Munculnya keberadaan anak jalanan disebabkan oleh tidak hadirnya Negara dalam mengatasi kemiskinan yang terjadi di Indonesia. Setelah reformasi pada tahun 1998 krisis melanda negara kita sehingga berdampak pada meningkatnya jumlah pengangguran dan keluarga miskin.
Hal ini diperparah pula oleh perlakuan Negara dalam menangani permasalahan anak jalanan. Terbukti dengan minimnya keseriusan negara dalam menanggulangi permasalahan kemiskinan dan anak jalanan. Berdasar kajian sosiologi ketidakseriusan negara dalam menangani permasalahan kemiskinan dan perlindungan terhadap anak jalanan dapat disebut sebagai bentuk kekerasan struktural. Menurut Johan Galtung, kekerasan terjadi bila manusia dipengaruhi sedemikian rupa sehingga realisasi jasmani dan mental aktualnya berada di bawah realisasi potensialnya (Windhu, 1992, hlm 7).

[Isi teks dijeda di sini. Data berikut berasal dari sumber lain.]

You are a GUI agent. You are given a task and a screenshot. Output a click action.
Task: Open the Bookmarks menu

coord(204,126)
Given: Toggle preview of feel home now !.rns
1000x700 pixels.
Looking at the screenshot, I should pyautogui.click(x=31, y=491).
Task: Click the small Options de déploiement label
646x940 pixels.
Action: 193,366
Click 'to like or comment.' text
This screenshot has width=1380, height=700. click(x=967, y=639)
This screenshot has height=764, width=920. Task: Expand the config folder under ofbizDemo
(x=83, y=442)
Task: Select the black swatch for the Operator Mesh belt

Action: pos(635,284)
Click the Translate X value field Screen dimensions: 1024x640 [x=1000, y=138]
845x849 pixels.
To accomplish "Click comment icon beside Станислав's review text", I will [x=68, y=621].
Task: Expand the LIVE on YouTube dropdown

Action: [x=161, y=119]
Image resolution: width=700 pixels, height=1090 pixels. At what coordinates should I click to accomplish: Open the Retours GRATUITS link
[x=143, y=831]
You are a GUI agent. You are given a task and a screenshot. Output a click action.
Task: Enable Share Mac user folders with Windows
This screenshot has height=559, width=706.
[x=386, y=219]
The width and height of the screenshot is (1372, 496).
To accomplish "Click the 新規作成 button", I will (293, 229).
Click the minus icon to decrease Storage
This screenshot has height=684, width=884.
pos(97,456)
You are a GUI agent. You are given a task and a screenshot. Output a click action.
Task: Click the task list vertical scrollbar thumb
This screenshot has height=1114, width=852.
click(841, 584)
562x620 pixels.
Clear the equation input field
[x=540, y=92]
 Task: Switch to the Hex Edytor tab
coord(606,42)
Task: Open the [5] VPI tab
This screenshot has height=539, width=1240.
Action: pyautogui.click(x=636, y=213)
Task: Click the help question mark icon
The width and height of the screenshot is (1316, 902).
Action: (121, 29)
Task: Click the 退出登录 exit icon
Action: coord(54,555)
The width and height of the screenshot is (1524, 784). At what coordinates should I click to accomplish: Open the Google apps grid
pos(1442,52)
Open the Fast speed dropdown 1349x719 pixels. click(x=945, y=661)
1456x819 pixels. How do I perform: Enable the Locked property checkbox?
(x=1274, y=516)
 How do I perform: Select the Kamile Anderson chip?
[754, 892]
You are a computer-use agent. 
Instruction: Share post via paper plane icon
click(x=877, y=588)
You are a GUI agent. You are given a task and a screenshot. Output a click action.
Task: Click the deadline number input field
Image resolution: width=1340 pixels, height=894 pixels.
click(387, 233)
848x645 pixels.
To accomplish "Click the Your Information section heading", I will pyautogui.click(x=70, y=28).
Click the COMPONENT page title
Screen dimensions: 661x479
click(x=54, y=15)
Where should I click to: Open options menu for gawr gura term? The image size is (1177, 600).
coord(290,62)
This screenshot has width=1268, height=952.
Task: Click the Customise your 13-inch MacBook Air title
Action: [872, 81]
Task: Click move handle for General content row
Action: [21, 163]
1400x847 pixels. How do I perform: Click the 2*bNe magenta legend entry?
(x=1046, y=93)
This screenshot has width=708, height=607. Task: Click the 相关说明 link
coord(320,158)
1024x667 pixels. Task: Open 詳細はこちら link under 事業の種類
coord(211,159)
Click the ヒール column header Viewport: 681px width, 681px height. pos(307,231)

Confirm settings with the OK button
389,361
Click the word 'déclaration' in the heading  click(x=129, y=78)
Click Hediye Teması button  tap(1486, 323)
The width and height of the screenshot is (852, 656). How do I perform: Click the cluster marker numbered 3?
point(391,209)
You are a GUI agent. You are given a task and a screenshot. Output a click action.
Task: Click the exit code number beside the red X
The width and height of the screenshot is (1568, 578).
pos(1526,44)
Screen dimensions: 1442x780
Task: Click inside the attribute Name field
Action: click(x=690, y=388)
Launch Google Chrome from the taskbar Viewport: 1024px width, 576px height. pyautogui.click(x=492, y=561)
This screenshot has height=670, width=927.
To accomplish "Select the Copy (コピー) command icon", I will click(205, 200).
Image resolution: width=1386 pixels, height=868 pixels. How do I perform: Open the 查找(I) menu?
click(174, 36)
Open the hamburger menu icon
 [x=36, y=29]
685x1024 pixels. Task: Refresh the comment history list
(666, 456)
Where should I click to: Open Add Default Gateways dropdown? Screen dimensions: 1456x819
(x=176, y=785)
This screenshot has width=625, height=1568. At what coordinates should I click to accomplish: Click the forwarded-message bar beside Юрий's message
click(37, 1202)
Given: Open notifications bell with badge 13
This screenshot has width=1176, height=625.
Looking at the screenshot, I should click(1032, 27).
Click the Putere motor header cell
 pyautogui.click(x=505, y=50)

Berdasarkan hal tersebut kekerasan sebagai penyebab perbedaan antara yang aktual dan yang potensial. Artinya, dikatakan terjadi kekerasan bila terjadi penyelewengan sumber-sumber daya, wawasan dan hasil kemajuan untuk tujuan lain dan monopoli oleh segelintir orang saja. Dalam kaitan dengan anak jalanan, mereka mengalami kekerasan karena pada nyatanya (aktualnya) pemerintah mampu memberikan perlindungan dan fasilitas (pendidikan, kesehatan, dan lapangan pekerjaan) namun terjadi tindakan pembiaran dan penelantaran oleh pemerintah. Bagi Galtung hal ini merupakan bentuk kekerasan struktural.
Maraknya kenakalan anak terutama anak jalanan mencederai tujuan hukum Indonesia mengingat Negara Indonesia adalah negara hukum yang menghendaki agar hukum ditegakkan oleh seluruh anggota masyarakat. Hukum merupakan kekuasaan yang mengatur dan memaksa serta mempunyai sanksi yang tegas bagi siapa saja yang melanggarnya permasalahan hukum semakin marak terjadi seiring dengan perkembangan zaman, ilmu pengetahuan, dan teknologi yang semakin pesat.